* [Extracted text]:
%%
I lack to see why you would want to use a random number generator here... however, I can help you to speed things up.
A bloom filter is basically a bitvector, where you set bits. If you want to figure out if an item exists, the bloom filter will give you a true if the item possibly exists and a false if the item for sure doesn't exist.
(I'm doing this in a simple text editor so there might be some bugs in the code)
I'm going to assume your hash space here can use 32-bit integer calculations; if you have a very large bloom table, you probably want to use a 64-bit integer.
The easiest (and probably the fastest) implementation of a bloom filter is thus:
byte[] bloomFilter = new byte[MyBloomFilterSize];
foreach (var item in myItems)
{
int hash = Hash(item) & 0x7FFFFFFF;
int bit = 1 << (hash & 7); // you have 8 bits
int index = (hash >> 3) % MyBloomFilterSize;
bloomFilter[hash % MyBloomFilterSize] |= bit;
}
You can experiment with changing the byte[]
to a uint[]
or a ulong[]
; I'm not sure if that makes a difference.
If you then want to check if an item might exist, you calculate the same index and bit, and get the result.
public bool PossiblyExists(MyItem item)
{
int hash = Hash(item) & 0x7FFFFFFF;
int bit = 1 << (hash & 7); // you have 8 bits
int index = (hash >> 3) % MyBloomFilterSize;
return (bloomFilter[hash % MyBloomFilterSize] & bit) != 0;
}
The only thing that remains here is the speed at which you can calculate the hash. If you're using an integer, I'd simply multiply it with a large prime number; if you're using a SHA256 fixed-length byte[] (which you seem to be doing), you need to make it an integer (or long).
%%
* [Exercise 1]: Locate each line in the records that contains the word "resolution", and copy those lines.

* [Supplied material]:
%%
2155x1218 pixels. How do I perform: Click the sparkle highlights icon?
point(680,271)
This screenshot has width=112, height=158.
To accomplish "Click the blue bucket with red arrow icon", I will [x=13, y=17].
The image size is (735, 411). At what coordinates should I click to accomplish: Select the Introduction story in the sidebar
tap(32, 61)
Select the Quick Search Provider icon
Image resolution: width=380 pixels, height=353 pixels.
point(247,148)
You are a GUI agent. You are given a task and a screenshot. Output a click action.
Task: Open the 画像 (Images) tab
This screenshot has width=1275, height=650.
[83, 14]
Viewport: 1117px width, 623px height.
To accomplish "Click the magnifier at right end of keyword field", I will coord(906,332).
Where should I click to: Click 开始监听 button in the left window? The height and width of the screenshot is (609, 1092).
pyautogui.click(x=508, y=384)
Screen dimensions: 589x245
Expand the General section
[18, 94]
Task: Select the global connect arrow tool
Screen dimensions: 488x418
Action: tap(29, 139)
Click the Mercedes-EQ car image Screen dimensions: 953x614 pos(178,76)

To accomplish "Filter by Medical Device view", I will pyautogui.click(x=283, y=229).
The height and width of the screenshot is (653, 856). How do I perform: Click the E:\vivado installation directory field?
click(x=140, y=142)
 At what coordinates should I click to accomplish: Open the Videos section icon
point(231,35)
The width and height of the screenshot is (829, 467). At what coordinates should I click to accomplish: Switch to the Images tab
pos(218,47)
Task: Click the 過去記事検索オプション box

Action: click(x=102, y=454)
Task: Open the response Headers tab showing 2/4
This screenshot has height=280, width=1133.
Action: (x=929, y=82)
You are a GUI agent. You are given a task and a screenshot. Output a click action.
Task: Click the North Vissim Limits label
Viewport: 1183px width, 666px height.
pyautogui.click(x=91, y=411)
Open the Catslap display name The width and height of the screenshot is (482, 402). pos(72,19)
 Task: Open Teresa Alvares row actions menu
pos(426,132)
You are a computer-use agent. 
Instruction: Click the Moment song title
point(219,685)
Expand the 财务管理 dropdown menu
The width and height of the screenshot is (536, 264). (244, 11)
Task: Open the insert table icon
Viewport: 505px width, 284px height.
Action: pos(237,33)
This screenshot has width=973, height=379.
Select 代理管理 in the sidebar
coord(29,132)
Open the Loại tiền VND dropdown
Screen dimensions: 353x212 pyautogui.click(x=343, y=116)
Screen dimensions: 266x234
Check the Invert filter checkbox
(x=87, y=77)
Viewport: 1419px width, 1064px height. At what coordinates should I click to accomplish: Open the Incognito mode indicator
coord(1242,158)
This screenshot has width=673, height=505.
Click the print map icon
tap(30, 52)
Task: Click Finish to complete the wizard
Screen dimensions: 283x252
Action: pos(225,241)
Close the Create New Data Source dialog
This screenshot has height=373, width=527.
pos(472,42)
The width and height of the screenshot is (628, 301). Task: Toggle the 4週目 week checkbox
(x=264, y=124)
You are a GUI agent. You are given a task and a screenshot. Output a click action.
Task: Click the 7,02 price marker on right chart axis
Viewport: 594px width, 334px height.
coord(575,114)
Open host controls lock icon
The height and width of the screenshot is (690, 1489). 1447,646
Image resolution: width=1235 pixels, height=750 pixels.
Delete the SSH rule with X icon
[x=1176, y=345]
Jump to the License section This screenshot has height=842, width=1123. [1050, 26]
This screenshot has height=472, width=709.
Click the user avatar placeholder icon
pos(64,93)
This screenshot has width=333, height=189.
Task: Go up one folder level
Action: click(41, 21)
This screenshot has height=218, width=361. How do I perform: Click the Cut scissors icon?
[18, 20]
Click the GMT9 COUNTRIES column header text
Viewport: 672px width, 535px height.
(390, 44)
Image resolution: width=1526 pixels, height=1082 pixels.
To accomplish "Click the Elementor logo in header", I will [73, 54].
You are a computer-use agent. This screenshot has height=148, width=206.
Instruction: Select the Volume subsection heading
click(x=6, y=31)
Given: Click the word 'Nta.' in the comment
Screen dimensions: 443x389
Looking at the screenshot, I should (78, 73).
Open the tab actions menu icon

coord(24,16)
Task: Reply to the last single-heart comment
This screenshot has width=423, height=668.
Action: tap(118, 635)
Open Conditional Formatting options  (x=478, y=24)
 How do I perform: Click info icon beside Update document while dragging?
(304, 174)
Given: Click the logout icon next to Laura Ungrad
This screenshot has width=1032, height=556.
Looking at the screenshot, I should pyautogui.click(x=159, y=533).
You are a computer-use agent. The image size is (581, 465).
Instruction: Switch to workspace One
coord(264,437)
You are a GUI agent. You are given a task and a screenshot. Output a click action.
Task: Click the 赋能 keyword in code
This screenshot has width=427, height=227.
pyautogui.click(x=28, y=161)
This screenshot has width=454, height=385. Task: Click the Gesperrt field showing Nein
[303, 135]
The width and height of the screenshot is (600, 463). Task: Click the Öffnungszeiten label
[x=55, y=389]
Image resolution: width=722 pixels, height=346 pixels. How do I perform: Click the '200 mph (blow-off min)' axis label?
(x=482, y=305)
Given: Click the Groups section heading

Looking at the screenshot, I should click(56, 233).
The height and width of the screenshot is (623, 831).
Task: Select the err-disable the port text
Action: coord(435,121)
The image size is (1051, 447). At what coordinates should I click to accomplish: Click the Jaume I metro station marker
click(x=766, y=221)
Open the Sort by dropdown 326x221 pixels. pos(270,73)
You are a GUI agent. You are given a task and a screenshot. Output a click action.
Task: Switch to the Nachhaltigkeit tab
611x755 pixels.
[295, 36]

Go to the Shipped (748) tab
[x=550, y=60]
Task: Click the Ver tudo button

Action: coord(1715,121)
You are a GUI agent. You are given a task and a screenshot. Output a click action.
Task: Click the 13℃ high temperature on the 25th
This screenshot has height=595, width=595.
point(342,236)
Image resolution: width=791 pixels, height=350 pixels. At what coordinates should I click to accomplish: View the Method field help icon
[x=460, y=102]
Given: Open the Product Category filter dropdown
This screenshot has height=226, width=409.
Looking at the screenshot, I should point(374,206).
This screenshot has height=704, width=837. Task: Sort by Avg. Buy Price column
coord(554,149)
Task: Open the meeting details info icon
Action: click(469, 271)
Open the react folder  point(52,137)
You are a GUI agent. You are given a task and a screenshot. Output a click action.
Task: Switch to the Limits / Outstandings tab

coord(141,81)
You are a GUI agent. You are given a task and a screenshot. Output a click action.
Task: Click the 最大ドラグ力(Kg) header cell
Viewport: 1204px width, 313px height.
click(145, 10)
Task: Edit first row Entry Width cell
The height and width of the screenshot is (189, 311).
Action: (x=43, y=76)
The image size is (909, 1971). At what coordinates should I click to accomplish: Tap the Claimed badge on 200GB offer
%%
* [Exercise 2]: In the forum reply above, condense the paragraph that begins "A bloom filter is basically a bitvector" into a short bulleted list that keeps its main facts.

* [Complete response 1]:
Image resolution: width=380 pixels, height=353 pixels.
Image resolution: width=1235 pixels, height=750 pixels.
Image resolution: width=1526 pixels, height=1082 pixels.
Image resolution: width=722 pixels, height=346 pixels. How do I perform: Click the '200 mph (blow-off min)' axis label?
Image resolution: width=791 pixels, height=350 pixels. At what coordinates should I click to accomplish: View the Method field help icon

* [Complete response 2]:
- A bloom filter is essentially a bitvector in which bits are set.
- When checking for an item, it returns true if the item possibly exists.
- It returns false if the item definitely does not exist.